North held the record for the most tries in international rugby for an active player. He is the second highest all time try scorer for Wales behind Shane Williams.

On 13 March 2024, North announced his retirement from international rugby following the 2024 Six Nations Championship.

==== 2011 Rugby World Cup ====
After Morgan Stoddart suffered a broken leg during a World Cup warm-up match against England, North was called up as a first-choice winger for Wales for the 2011 Rugby World Cup held in New Zealand. He started on the left wing for Wales' first Pool D match against South Africa, which they narrowly lost by a score of 17–16 against the reigning world champions. North again started on the wing against Samoa and then came on as a replacement in the 55th minute against Namibia, scoring two tries in the latter. He then started against Fiji, scoring a try.

North started on the right wing in Wales' 22–10 win over Ireland in their quarter-final. They went on to face France in the semi-finals, but lost 9–8, with North again on the right wing.

=== British and Irish Lions ===
==== 2013–2017 ====
He was named as part of the Lions squad for the 2013 British & Irish Lions tour to Australia.

On 22 June in Brisbane, North scored the first Lions try vs Australia; a run from inside his own 10-metre line beating four players. However, North's celebration was slightly over exuberant and he later apologised, saying he felt 'horrendous' after making a triumphant gesture towards Will Genia. The Lions went on to win the First Test 23–21.

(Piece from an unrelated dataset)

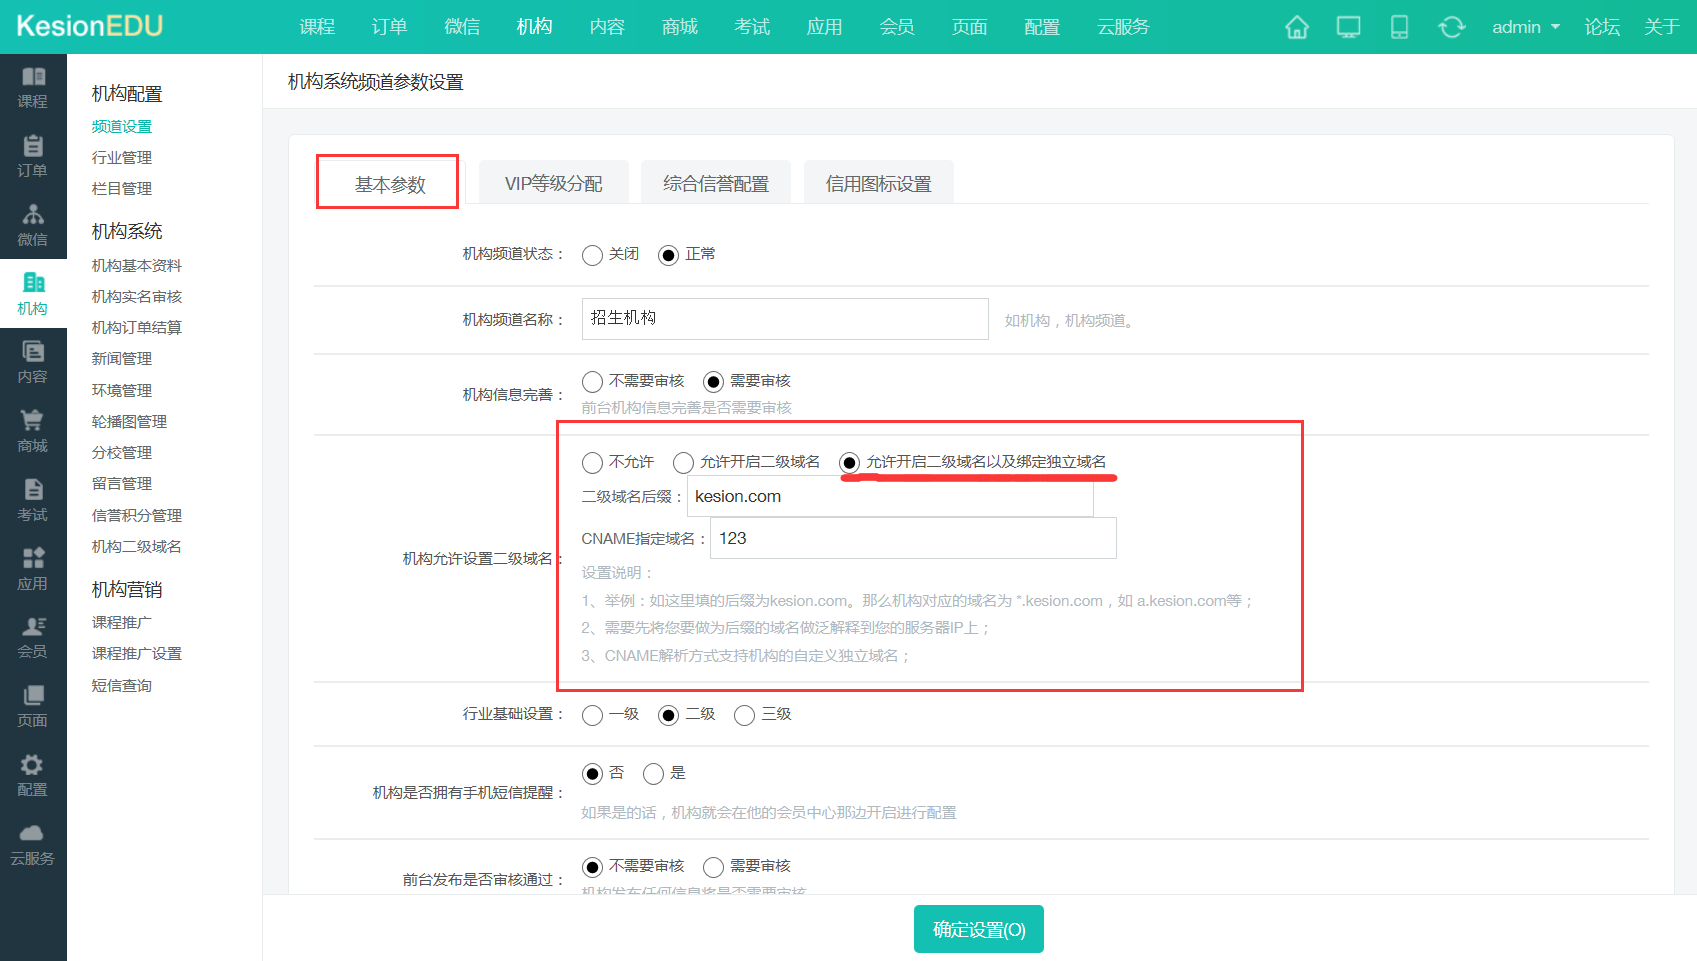Viewport: 1697px width, 961px height.
Task: Switch to the VIP等级分配 tab
Action: point(552,182)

On 29 June 2013, North carried out a 'fireman's lift' manoeuvre on Australia's Israel Folau while running with the ball in the second test between the Lions and Australia in Melbourne.

On 6 July 2013, in Sydney, North scored his 14th international try and his second Lions Test try as the Lions sealed a 2–1 series win over Australia with a 41–16 victory.

North was selected by the British & Irish Lions for their tour of New Zealand, alongside his Northampton team-mate Courtney Lawes. North played in three fixtures on the tour but was sent home early with fellow injured back Robbie Henshaw after tearing his hamstring.

After suffering an ACL injury in April 2021, North was ruled out of the 2021 British & Irish Lions tour to South Africa.

===Barbarians===
North played his final game for the Barbarians scoring two tries in the match, losing 33-31 to Wales in an international friendly held at Twickenham Stadium.

== Personal life ==
In June 2019 North married his long-term partner, the Olympic cyclist Becky James. On 5 May 2020 the couple announced the birth of their first child.